Direct RNA Oxford Nanopore sequencing distinguishes between modifications in tRNA at the U34 position

The measurement of tRNA modifications with single transcript resolution has been feasible for only a few modifications due to the lack of available methods. This limitation does not allow to advance basic research studies on the dynamic nature of tRNA modification and its cellular function in time and space, neither to develop modern diagnostic tools for several already known tRNA-dependent human diseases. Nanopore is a well-established sequencing method that has proven to be efficient for the study of RNA. The analysis of tRNA modifications by Nanopore is still under development.
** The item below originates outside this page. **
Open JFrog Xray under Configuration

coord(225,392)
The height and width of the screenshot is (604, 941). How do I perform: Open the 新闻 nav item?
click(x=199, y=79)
We have investigated the efficacy of nanopore technology to discriminate between complex modifications of uridine 34 in tRNA, which affect the base-calling properties of neighbouring bases and are therefore difficult to accurately predict. We have developed new methods to chemically and enzymatically synthesise single modified tRNA molecules with modifications at the anticodon loop. Nanopore technology captures the features produced by uridine with and without a thiol group when present on synthetic tRNA molecules. Thus, Oxford Nanopore Technology (ONT) has great potential for developing strategies to accurately identify the modification status of the tRNA anticodon loop (ACL), which encompasses the most complex modifications on uridine-containing RNA motifs.